Showing posts with label terminology. Show all posts
Showing posts with label terminology. Show all posts

Thursday, November 28, 2013

Precision and Recall

Terms popular within search and Information Retrieval (IR) domains.

Precision: Is all about accuracy. Whether all results that have shown up are relevant.

Recall: Has to do with completeness. Whether all valid/ relevant results have shown up.

Needs detailing..

Tuesday, October 1, 2013

Need Support to Lift with Confidence

Brace up terminologies coming your way...

Support: A measure of the prevalence of an event x in a given set of N data points. Support is effectively a first level indicator of something occurring frequent enough (say greater than 10% of the times) to be of interest.

In the case of two correlated events x & y,

Confidence: A measure of predictability of two events occurring together. Once confidence is above a certain threshold (say 70%), it means the two events show up together often enough to be used for rules/ decision making, etc.
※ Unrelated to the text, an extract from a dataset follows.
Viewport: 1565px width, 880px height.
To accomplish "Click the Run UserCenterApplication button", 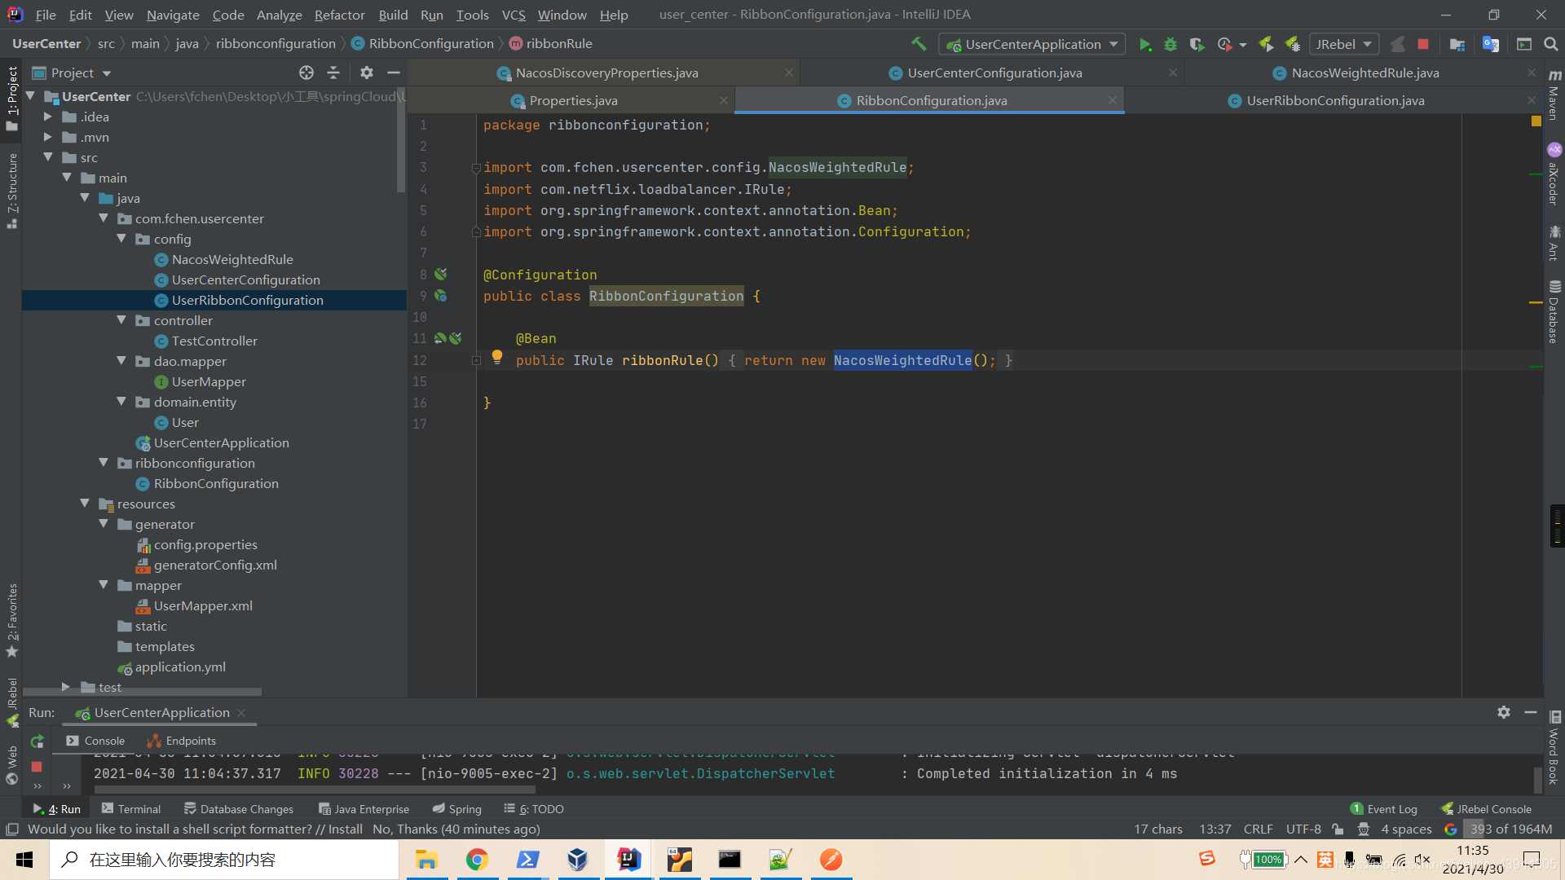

Lift: A measure of the power of association between two events. For an event y that has occurred, how much more likely is event y to occur once it is known that event x has occurred

Sunday, September 22, 2013

False Negative, False Positive and the Paradox


First a bit about the terms False Positive & False Negative. There terms are associated with the nature of error in the results churned out by a system trying to answer an unknown problem, based on a (limited) set of given/ input data points. After analysing the data, the system is expected to come up with a Yes (it is Positive) or a No (it is Negative) type answer. There is invariably some error in the answer due to noisy data, wrong assumptions, calculation mistakes, unanticipated cases, mechanical errors, surges, etc.

A False Positive is when the system says the answer is Positive, but the answer is actually wrong. An example would be a sensitive car's burglar alarm system that starts to beep due to heavy lightning & thunder on a rainy day. The alarm at this stage is indicating a positive hit (i.e. a burglary), which is not really happening.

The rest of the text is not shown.